Document =>
[
https://issues.apache.org/jira/browse/PIG-1711?page=com.atlassian.jira.plugin.system.issuetabpanels:all-tabpanel
]
Corinne Chandel resolved PIG-1711.
----------------------------------
Resolution: Fixed
Built In Functions doc updated.
BinStorage section updated with new information.
Patch will be submitted under Pig-1772.
> Document BinStorage behaviour
> ------------------------------
>
> Key: PIG-1711
> URL: https://issues.apache.org/jira/browse/PIG-1711
> Project: Pig
> Issue Type: Bug
> Components: documentation
> Affects Versions: 0.6.0, 0.7.0
> Reporter: Viraj Bhat
> Assignee: Corinne Chandel
> Fix For: 0.9.0
>
>
> We need to document some features of BinStorage that can cause indeterminate
> results.

Information shown =>

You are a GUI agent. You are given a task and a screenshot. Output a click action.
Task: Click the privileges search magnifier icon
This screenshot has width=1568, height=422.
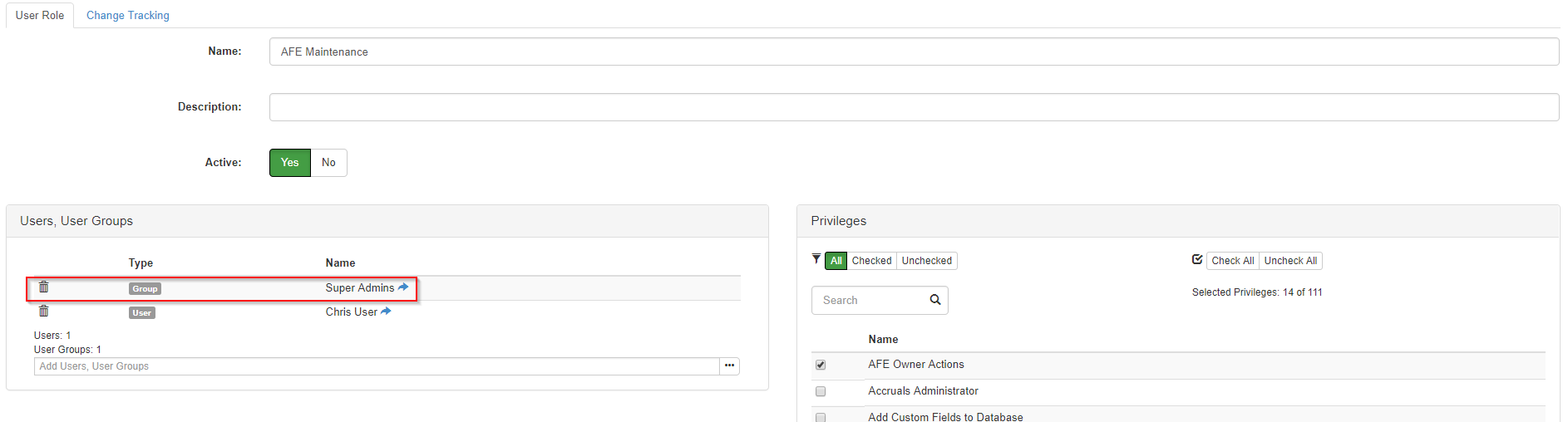(935, 300)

Set exercise A => In the BinStorage issue notice, recast the paragraph beginning "Resolution: Fixed" as a short list that keeps its main facts.
Set exercise B => Resume the BinStorage issue notice after its last sentence.

Task result A =>
- Resolution: Fixed
- Built In Functions documentation updated
- BinStorage section updated with new information
- Patch to be submitted under Pig-1772

Task result B =>
> I have a Pig script of this type:
> {code}
> raw = load 'sampledata' using BinStorage() as (col1,col2, col3);
> --filter out null columns
> A = filter raw by col1#'bcookie' is not null;
> B = foreach A generate col1#'bcookie' as reqcolumn;
> describe B;
> --B: {regcolumn: bytearray}
> X = limit B 5;
> dump X;
> B = foreach A generate (chararray)col1#'bcookie' as convertedcol;
> describe B;
> --B: {convertedcol: chararray}
> X = limit B 5;
> dump X;
> {code}
> The first dump produces:
> (36co9b55onr8s)
> (36co9b55onr8s)
> (36hilul5oo1q1)
> (36hilul5oo1q1)
> (36l4cj15ooa8a)
> The second dump produces:
> ()
> ()
> ()
> ()
> ()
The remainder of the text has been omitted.